— WHAT YOU NEED TO DO —
Give again, exactly and without pictures, the lines running from the line with "The width and height of the screenshot is (850, 541)." to the end of the records below.

Dataset entries
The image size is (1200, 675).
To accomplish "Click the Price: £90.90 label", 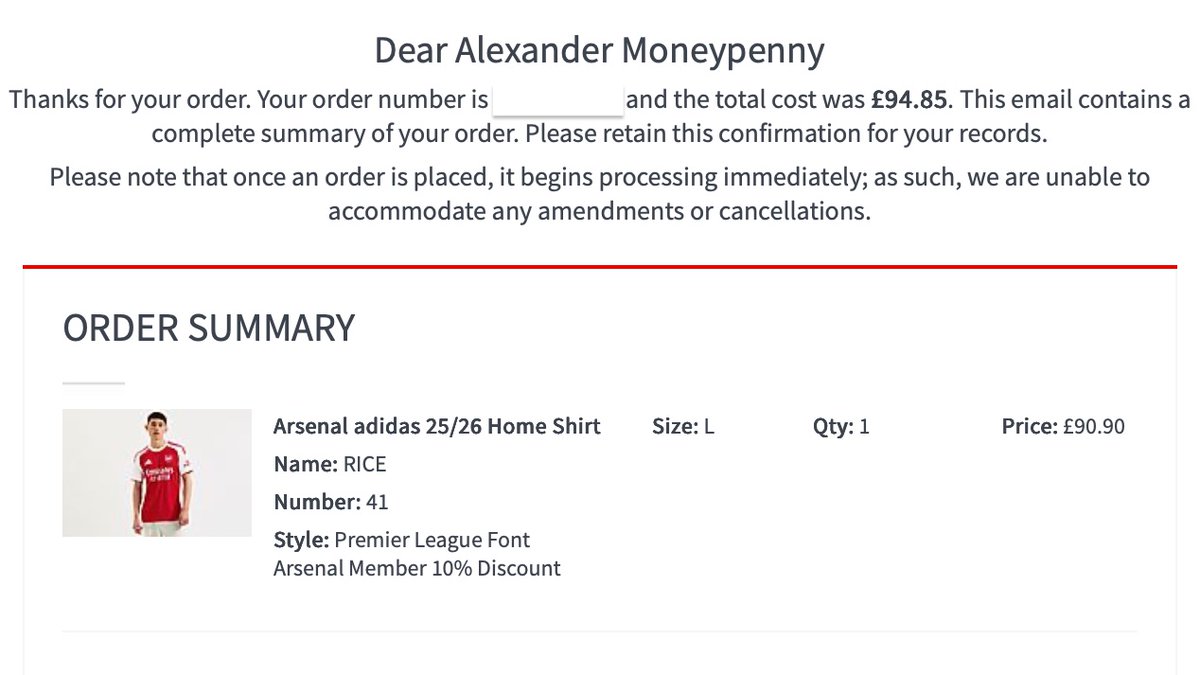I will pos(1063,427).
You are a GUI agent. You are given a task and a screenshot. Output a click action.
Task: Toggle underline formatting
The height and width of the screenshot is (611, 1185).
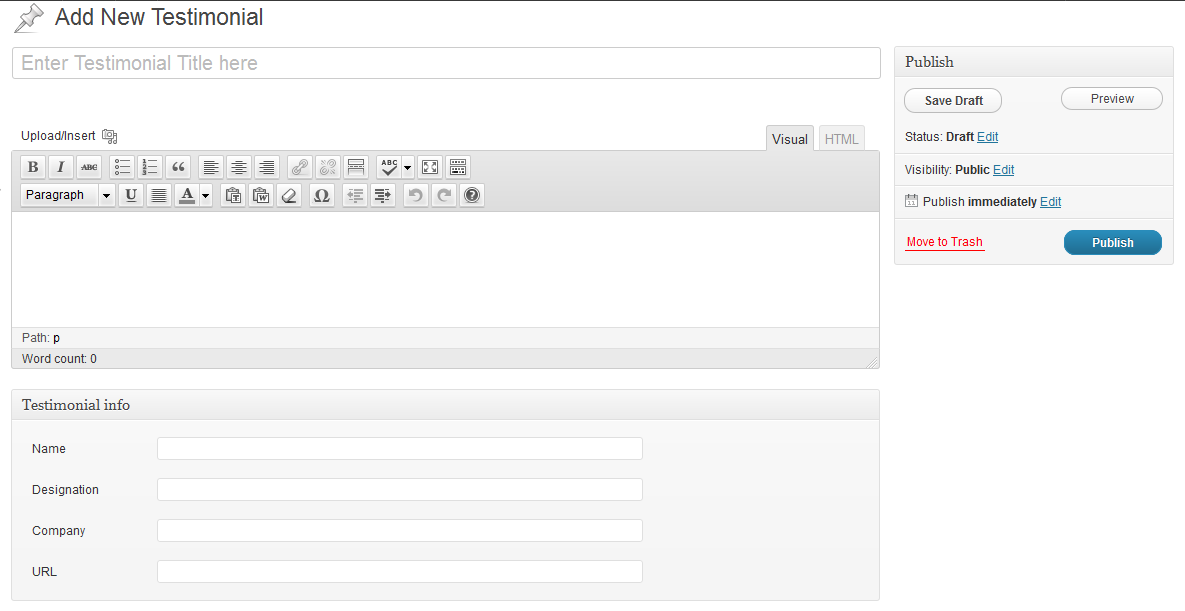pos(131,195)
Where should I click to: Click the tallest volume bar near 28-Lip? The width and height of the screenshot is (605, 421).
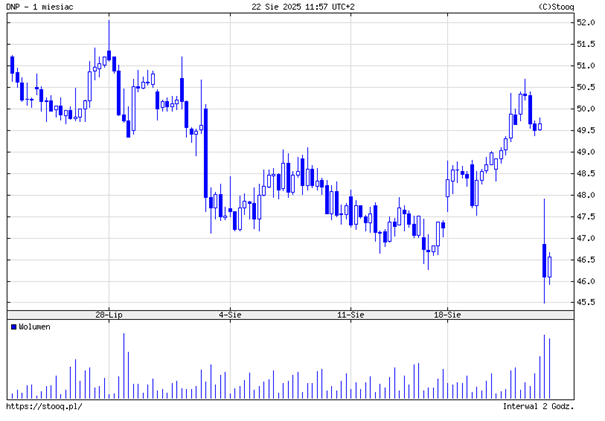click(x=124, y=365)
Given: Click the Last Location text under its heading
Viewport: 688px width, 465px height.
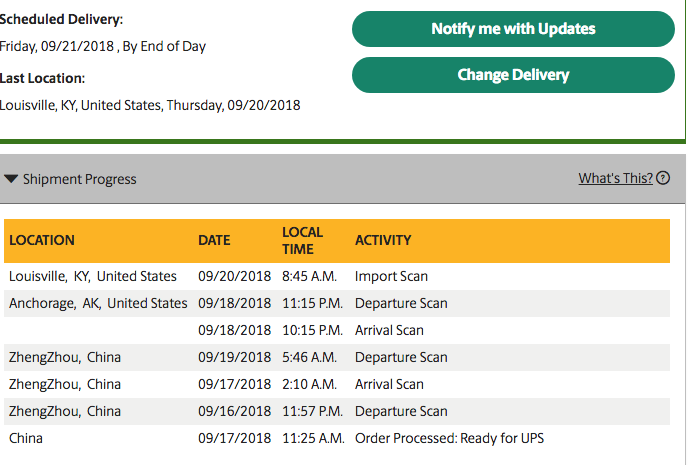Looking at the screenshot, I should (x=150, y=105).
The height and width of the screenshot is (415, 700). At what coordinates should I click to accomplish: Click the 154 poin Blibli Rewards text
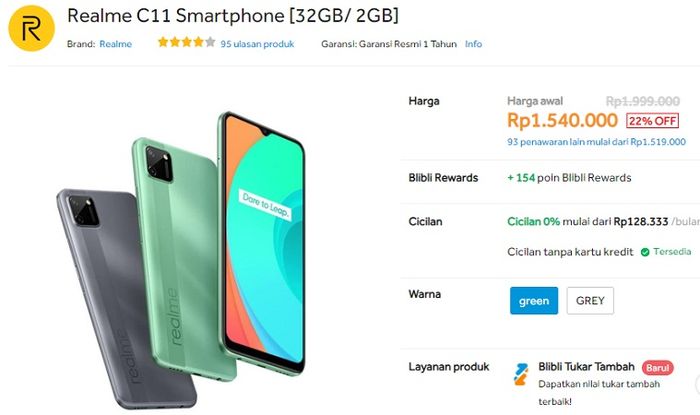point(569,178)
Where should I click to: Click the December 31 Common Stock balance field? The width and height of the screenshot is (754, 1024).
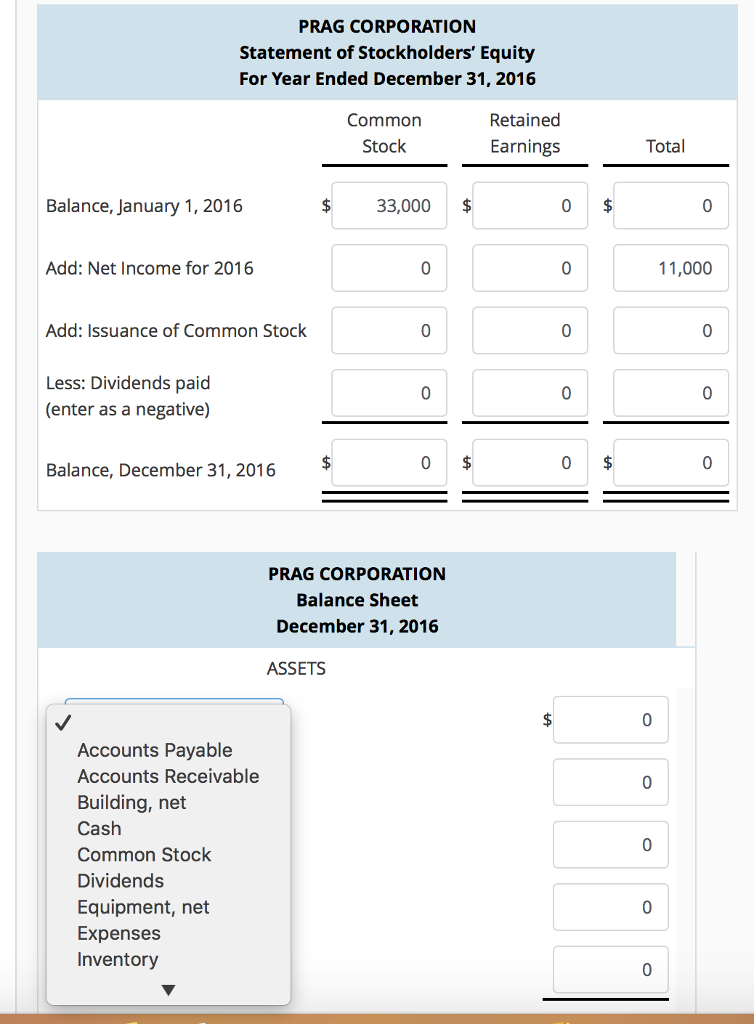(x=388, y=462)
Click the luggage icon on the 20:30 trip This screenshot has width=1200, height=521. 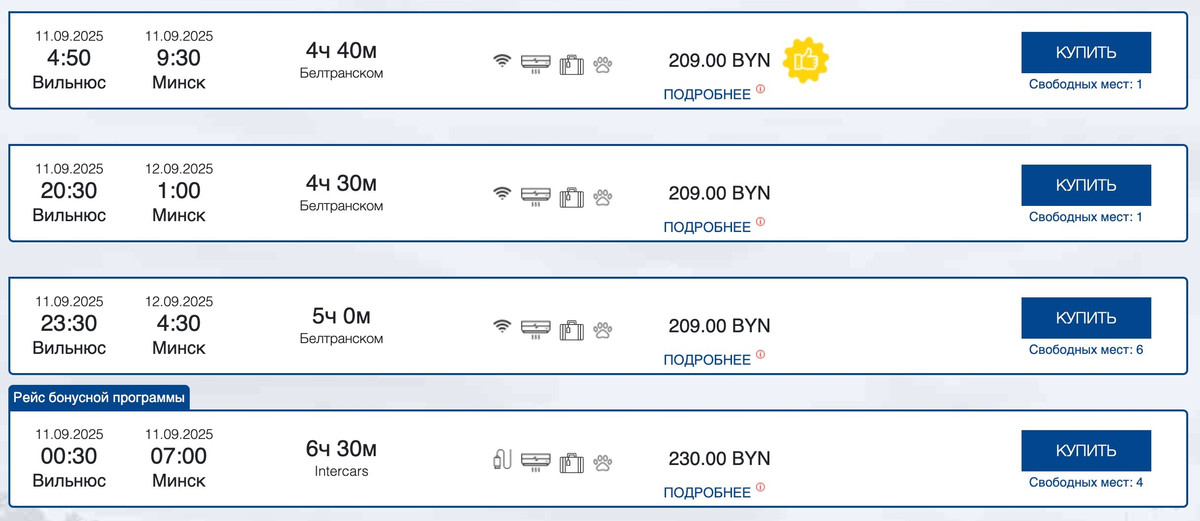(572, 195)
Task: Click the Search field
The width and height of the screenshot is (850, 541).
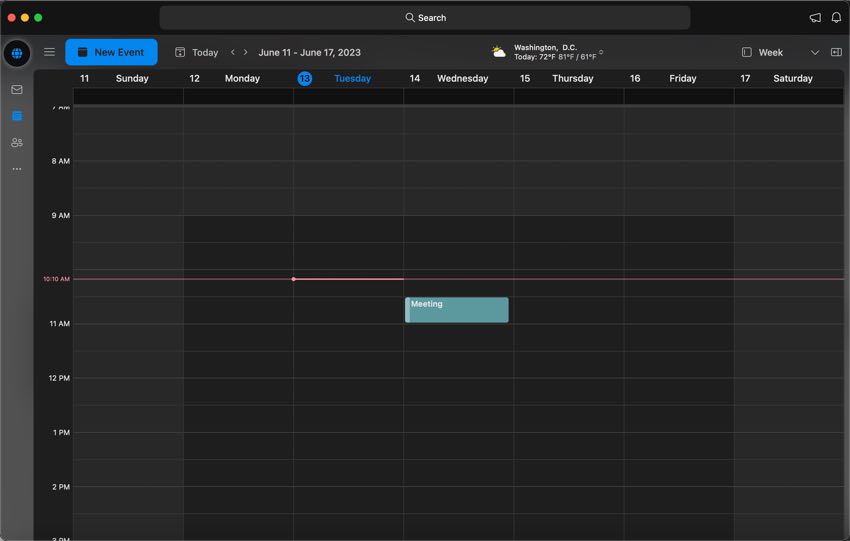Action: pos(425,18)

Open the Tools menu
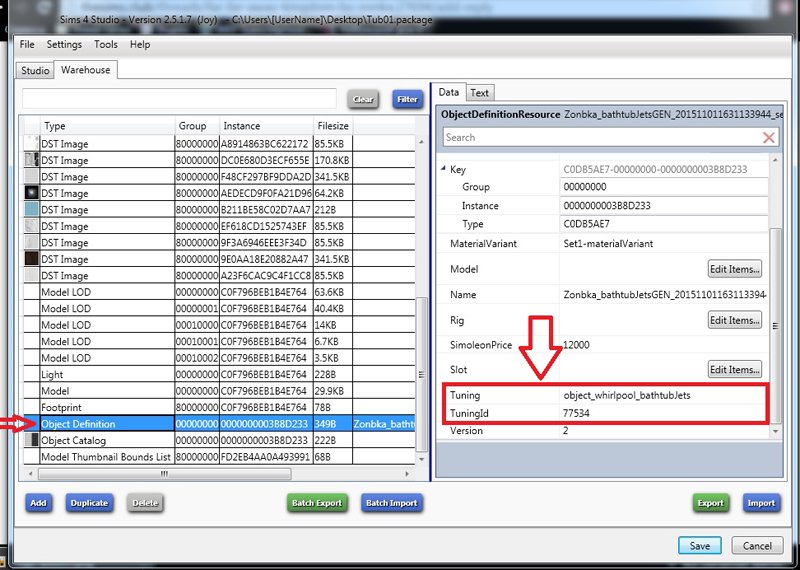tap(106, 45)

— TASK RESPONSE —
The width and height of the screenshot is (850, 541).
Action: pos(425,18)

Open the Tools menu
tap(106, 45)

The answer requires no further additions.